- Annual research review: Reaction time variability in ADHD and autism spectrum disorders: measurement and mechanisms of a proposed trans-diagnostic phenotype
- Journal of Child Psychology and Psychiatry
- Volume | Issue number
- 55 | 6
- Pages (from-to)
- Document type
- Faculty of Social and Behavioural Sciences (FMG)
- Psychology Research Institute (PsyRes)
Background: Intraindividual variability in reaction time (RT) has received extensive discussion as an indicator of cognitive performance, a putative intermediate phenotype of many clinical disorders, and a possible trans-diagnostic phenotype that may elucidate shared risk factors for mechanisms of psychiatric illnesses.
Scope and Methodology: Using the examples of attention deficit hyperactivity disorder (ADHD) and autism spectrum disorders (ASD), we discuss RT variability. We first present a new meta-analysis of RT variability in ASD with and without comorbid ADHD. We then discuss potential mechanisms that may account for RT variability and statistical models that disentangle the cognitive processes affecting RTs. We then report a second meta-analysis comparing ADHD and non-ADHD children on diffusion model parameters. We consider how findings inform the search for neural correlates of RT variability.
Findings: Results suggest that RT variability is increased in ASD only when children with comorbid ADHD are included in the sample. Furthermore, RT variability in ADHD is explained by moderate to large increases (d = 0.63-0.99) in the ex-Gaussian parameter τ and the diffusion parameter drift rate, as well as by smaller differences (d = 0.32) in the diffusion parameter of nondecision time. The former may suggest problems in state regulation or arousal and difficulty detecting signal from noise, whereas the latter may reflect contributions from deficits in motor organization or output. The neuroimaging literature converges with this multicomponent interpretation and also highlights the role of top-down control circuits.
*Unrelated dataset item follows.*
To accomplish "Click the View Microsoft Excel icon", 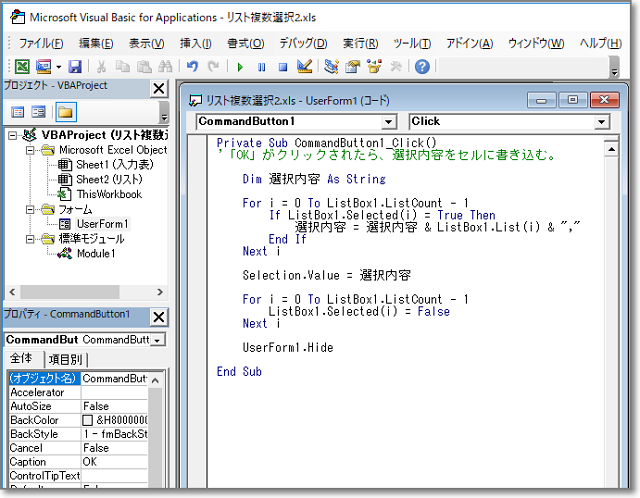I will pos(21,67).
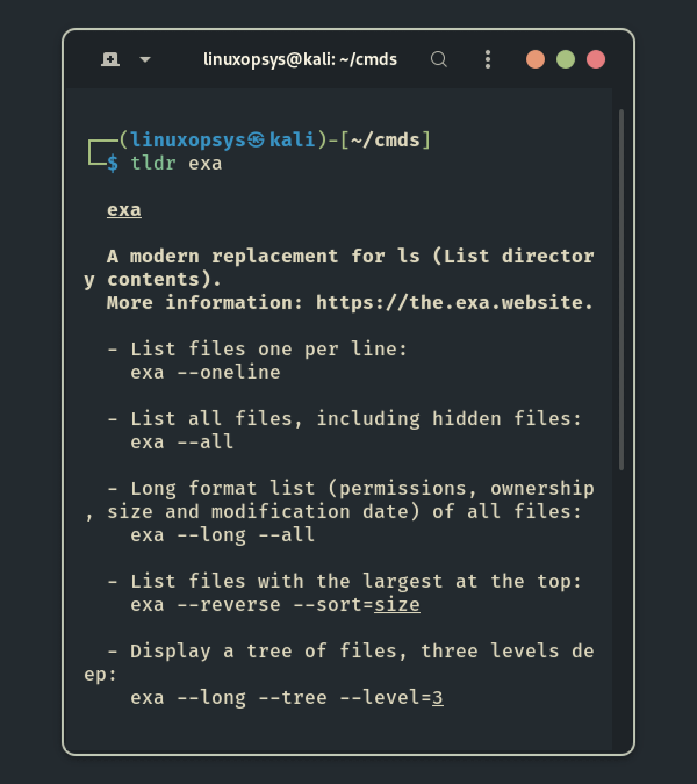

Conclusion: We underscore the importance of considering the interactions between top-down control, state regulation (e.g. arousal), and motor preparation when interpreting RT variability and conclude that decomposition of the RT signal provides superior interpretive power and suggests mechanisms convergent with those implicated using other cognitive paradigms. We conclude with specific recommendations for the field for next steps in the study of RT variability in neurodevelopmental disorders.